Envoyer à un ami | Version à imprimer | Version en PDF

La science avant le juridique

par Abdelkrim Zerzouri

Peut-on sortir la médecine traditionnelle de sa semi-clandestinité ? Faisant partie d'une vie sociale tout ce qu'il y a de plus normal, intimement liée au spirituel de par certaines prescriptions, et son action clandestine, où il est très difficile de démêler le vrai du faux, la médecine traditionnelle cherche à se frayer un chemin dans le cadre légal. Souvent, c'est là où bloque la médecine moderne devant certaines maladies incurables ou rares qu'intervient la médecine traditionnelle, apportant réconfort moral aux patients et arriver jusqu'à les guérir de leur maladie. Ces considérations n'ont pas dissuadé les autorités sanitaires et publiques, sur un plan international, de chercher à intégrer cette médecine dans le cadre de l'exercice légal et exploiter scientifiquement ses bienfaits.

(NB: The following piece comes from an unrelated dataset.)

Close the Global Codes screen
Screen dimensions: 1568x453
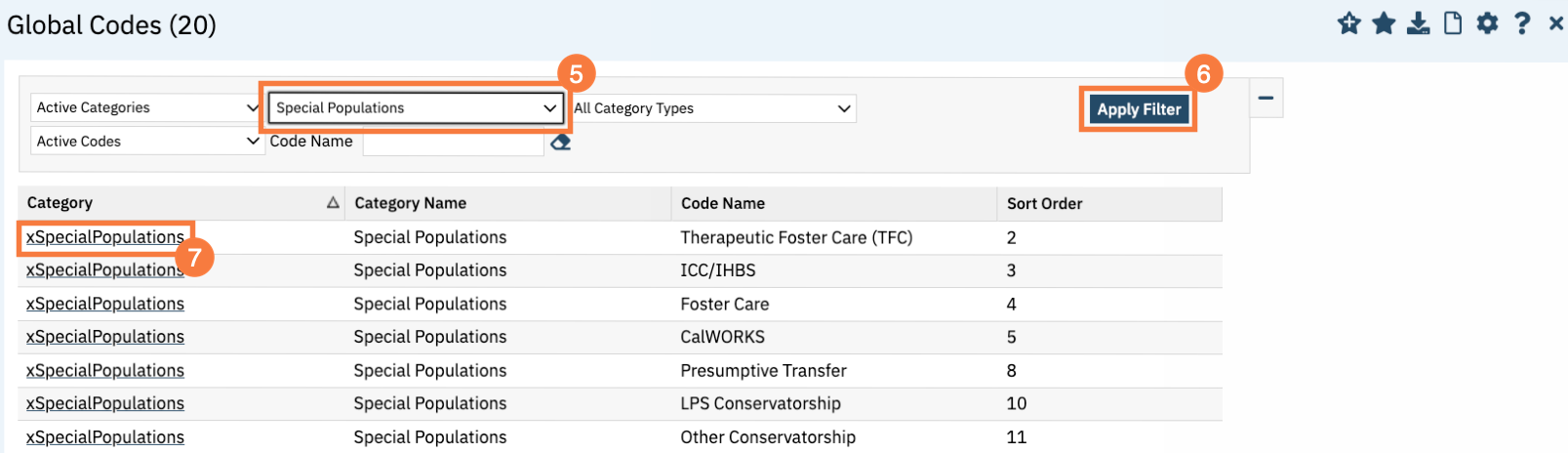click(x=1556, y=23)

Le lancement par le Conseil national économique, social et environnemental (CNESE) d'une réflexion devant aboutir à des orientations destinées à la mise en place d'un cadre juridique réglementant les médecines complémentaires ou traditionnelles, s'inscrit dans ce cadre qui vise clairement une étude de voies pour légaliser cette médecine qu'on pratique en Algérie d'une manière très répandue et informelle. Une mission des plus difficiles, car sur le terrain, l'Algérie ne dispose pas d'études et de statistiques inhérentes aux médecines complémentaires ou traditionnelles, comme l'a relevé la vice-présidente du CNESE, Pr Hasna Amina Messaid, en marge d'une journée d'étude sur «les médecines complémentaires», organisée mardi dernier. Mais on estime qu'environ 80% de la population mondiale a recours à la médecine traditionnelle, selon des données de l'Organisation mondiale de la santé (OMS). Soutenant dans ce sillage qu'à ce jour, 170 des 194 Etats membres de l'OMS déclarent utiliser la médecine traditionnelle et leurs gouvernements ont demandé l'aide de l'OMS afin de constituer un corpus de preuves et de données fiables sur les pratiques et les produits de la médecine traditionnelle. Pour dire que la réflexion lancée par le CNESE n'est pas du tout improvisée.

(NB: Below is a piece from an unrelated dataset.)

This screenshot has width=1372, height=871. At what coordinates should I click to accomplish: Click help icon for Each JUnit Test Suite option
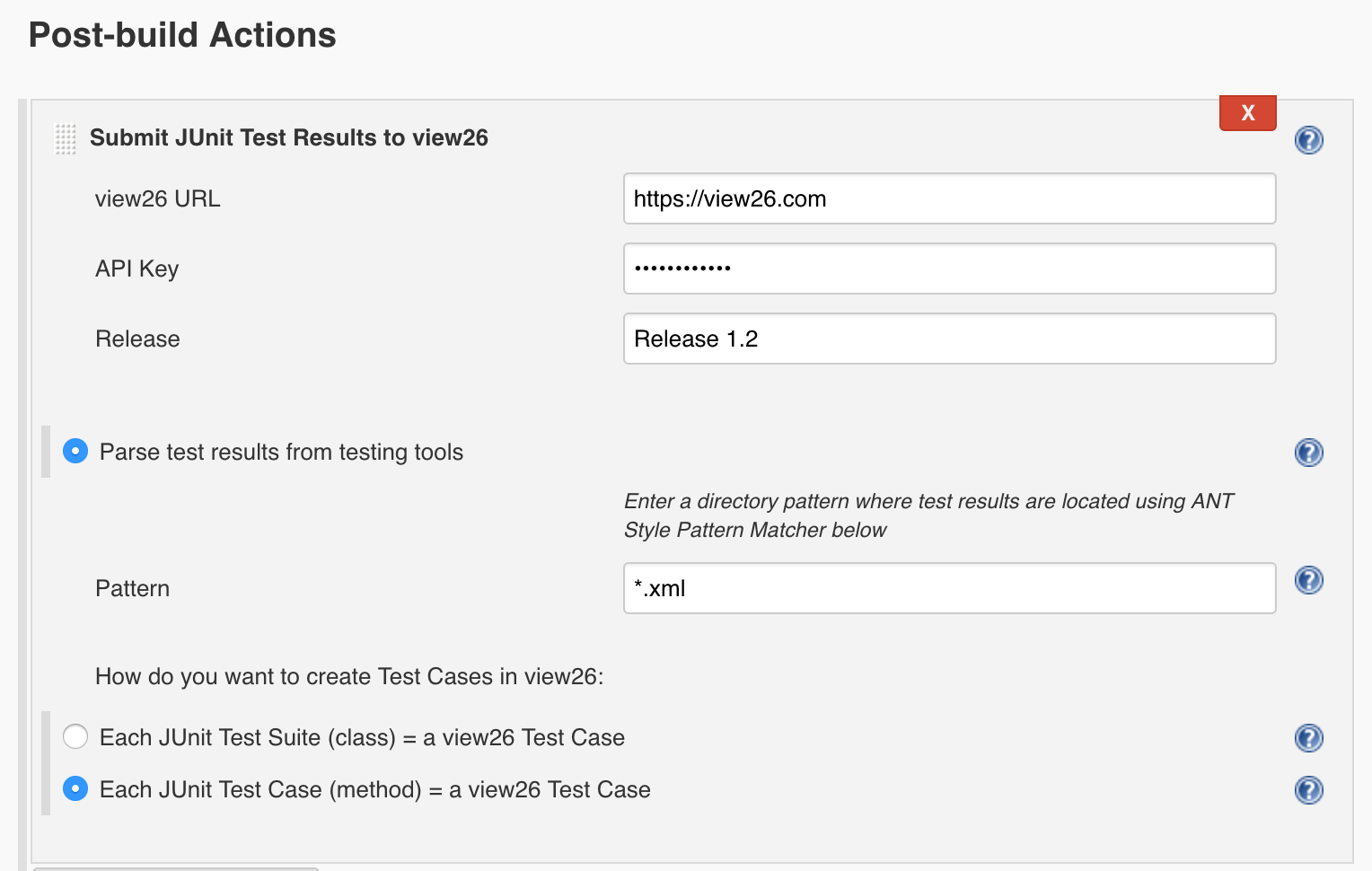[x=1308, y=738]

Mais, il faut commencer par ne plus regarder ces personnes qui exercent dans le domaine de la médecine traditionnelle comme des apprentis sorciers. En mars 2022, le gouvernement indien a investi 250 millions pour la création d'un centre mondial de médecine traditionnelle, à travers un accord signé avec l'OMS, afin d'exploiter le potentiel de la médecine traditionnelle du monde entier grâce à la science et à la technologie modernes pour améliorer la santé des personnes et de la planète, selon un communiqué de l'OMS. En Algérie, comme on le constate suivant les interventions lors de la journée d'étude sur «les médecines complémentaires», on insiste sur «l'importance de doter ce type de soins d'une législation à même d'en encadrer l'exercice», alors que la tendance mondiale va dans le sens de l'exploitation du potentiel de la médecine traditionnelle grâce à la science et à la technologie. Est-ce qu'il ne serait pas plus raisonnable de tirer profit scientifiquement des bienfaits de la médecine traditionnelle, comme on l'a fait avec l'acupuncture, qui est dispensée par l'hôpital de Ben Aknoun à Alger, et l'hydrothérapie, proposée par les centres de thalassothérapie publics et privés, avant de pondre des actes législatifs pour encadrer son exercice ? Dans ce contexte, la loi risque de pousser la médecine traditionnelle à s'adapter à sa clandestinité par crainte des mesures coercitives qui en découlent.